▶ YOUR OBJECTIVE
After reading the records, print them all again exactly as they stand.
----- RECORDS FOR THIS EXERCISE
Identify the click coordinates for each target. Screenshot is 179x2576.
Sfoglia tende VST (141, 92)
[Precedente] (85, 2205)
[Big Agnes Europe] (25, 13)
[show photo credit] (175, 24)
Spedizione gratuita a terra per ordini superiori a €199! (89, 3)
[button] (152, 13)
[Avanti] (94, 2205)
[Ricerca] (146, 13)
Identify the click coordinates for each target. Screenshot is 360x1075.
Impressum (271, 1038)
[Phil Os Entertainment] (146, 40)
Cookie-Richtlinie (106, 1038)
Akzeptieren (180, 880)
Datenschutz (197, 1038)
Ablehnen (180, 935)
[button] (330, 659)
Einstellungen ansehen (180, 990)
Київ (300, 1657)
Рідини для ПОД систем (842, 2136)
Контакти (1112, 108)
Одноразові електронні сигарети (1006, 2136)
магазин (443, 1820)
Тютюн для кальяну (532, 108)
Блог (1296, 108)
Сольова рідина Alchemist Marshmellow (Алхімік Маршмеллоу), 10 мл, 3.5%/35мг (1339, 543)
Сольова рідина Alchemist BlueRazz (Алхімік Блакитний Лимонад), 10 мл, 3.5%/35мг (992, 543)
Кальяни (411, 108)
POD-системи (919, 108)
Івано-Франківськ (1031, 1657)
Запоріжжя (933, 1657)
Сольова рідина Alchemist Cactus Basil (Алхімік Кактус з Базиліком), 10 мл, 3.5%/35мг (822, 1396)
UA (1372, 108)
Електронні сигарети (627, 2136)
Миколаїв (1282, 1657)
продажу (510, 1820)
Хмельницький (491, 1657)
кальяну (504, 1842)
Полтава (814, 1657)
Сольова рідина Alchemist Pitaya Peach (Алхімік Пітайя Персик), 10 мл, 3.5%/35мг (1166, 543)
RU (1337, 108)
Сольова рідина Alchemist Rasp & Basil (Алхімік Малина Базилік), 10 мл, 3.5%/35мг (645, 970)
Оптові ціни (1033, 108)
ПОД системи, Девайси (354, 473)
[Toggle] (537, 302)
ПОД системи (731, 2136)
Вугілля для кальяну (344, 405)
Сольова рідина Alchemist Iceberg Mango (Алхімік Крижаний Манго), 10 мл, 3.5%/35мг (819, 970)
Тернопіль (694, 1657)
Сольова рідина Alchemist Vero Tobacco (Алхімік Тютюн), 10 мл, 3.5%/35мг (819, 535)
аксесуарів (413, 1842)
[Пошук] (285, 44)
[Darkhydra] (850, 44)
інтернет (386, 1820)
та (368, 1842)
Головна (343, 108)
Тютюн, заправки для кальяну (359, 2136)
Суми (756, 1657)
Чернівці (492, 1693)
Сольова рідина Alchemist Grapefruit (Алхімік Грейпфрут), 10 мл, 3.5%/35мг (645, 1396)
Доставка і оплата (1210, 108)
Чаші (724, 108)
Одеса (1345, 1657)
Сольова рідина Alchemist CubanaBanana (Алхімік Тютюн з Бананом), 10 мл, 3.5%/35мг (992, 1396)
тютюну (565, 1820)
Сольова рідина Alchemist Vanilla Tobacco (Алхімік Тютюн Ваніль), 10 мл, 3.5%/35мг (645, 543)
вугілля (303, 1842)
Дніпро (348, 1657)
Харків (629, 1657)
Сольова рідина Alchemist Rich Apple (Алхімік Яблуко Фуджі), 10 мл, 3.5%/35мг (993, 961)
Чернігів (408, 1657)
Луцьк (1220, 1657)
----------
▶ TASK ANSWER
Identify the click coordinates for each target. Screenshot is 179x2576.
Sfoglia tende VST (141, 92)
[Precedente] (85, 2205)
[Big Agnes Europe] (25, 13)
[show photo credit] (175, 24)
Spedizione gratuita a terra per ordini superiori a €199! (89, 3)
[button] (152, 13)
[Avanti] (94, 2205)
[Ricerca] (146, 13)
Identify the click coordinates for each target. Screenshot is 360x1075.
Impressum (271, 1038)
[Phil Os Entertainment] (146, 40)
Cookie-Richtlinie (106, 1038)
Akzeptieren (180, 880)
Datenschutz (197, 1038)
Ablehnen (180, 935)
[button] (330, 659)
Einstellungen ansehen (180, 990)
Київ (300, 1657)
Рідини для ПОД систем (842, 2136)
Контакти (1112, 108)
Одноразові електронні сигарети (1006, 2136)
магазин (443, 1820)
Тютюн для кальяну (532, 108)
Блог (1296, 108)
Сольова рідина Alchemist Marshmellow (Алхімік Маршмеллоу), 10 мл, 3.5%/35мг (1339, 543)
Сольова рідина Alchemist BlueRazz (Алхімік Блакитний Лимонад), 10 мл, 3.5%/35мг (992, 543)
Кальяни (411, 108)
POD-системи (919, 108)
Івано-Франківськ (1031, 1657)
Запоріжжя (933, 1657)
Сольова рідина Alchemist Cactus Basil (Алхімік Кактус з Базиліком), 10 мл, 3.5%/35мг (822, 1396)
UA (1372, 108)
Електронні сигарети (627, 2136)
Миколаїв (1282, 1657)
продажу (510, 1820)
Хмельницький (491, 1657)
кальяну (504, 1842)
Полтава (814, 1657)
Сольова рідина Alchemist Pitaya Peach (Алхімік Пітайя Персик), 10 мл, 3.5%/35мг (1166, 543)
RU (1337, 108)
Сольова рідина Alchemist Rasp & Basil (Алхімік Малина Базилік), 10 мл, 3.5%/35мг (645, 970)
Оптові ціни (1033, 108)
ПОД системи, Девайси (354, 473)
[Toggle] (537, 302)
ПОД системи (731, 2136)
Вугілля для кальяну (344, 405)
Сольова рідина Alchemist Iceberg Mango (Алхімік Крижаний Манго), 10 мл, 3.5%/35мг (819, 970)
Тернопіль (694, 1657)
Сольова рідина Alchemist Vero Tobacco (Алхімік Тютюн), 10 мл, 3.5%/35мг (819, 535)
аксесуарів (413, 1842)
[Пошук] (285, 44)
[Darkhydra] (850, 44)
інтернет (386, 1820)
та (368, 1842)
Головна (343, 108)
Тютюн, заправки для кальяну (359, 2136)
Суми (756, 1657)
Чернівці (492, 1693)
Сольова рідина Alchemist Grapefruit (Алхімік Грейпфрут), 10 мл, 3.5%/35мг (645, 1396)
Доставка і оплата (1210, 108)
Чаші (724, 108)
Одеса (1345, 1657)
Сольова рідина Alchemist CubanaBanana (Алхімік Тютюн з Бананом), 10 мл, 3.5%/35мг (992, 1396)
тютюну (565, 1820)
Сольова рідина Alchemist Vanilla Tobacco (Алхімік Тютюн Ваніль), 10 мл, 3.5%/35мг (645, 543)
вугілля (303, 1842)
Дніпро (348, 1657)
Харків (629, 1657)
Сольова рідина Alchemist Rich Apple (Алхімік Яблуко Фуджі), 10 мл, 3.5%/35мг (993, 961)
Чернігів (408, 1657)
Луцьк (1220, 1657)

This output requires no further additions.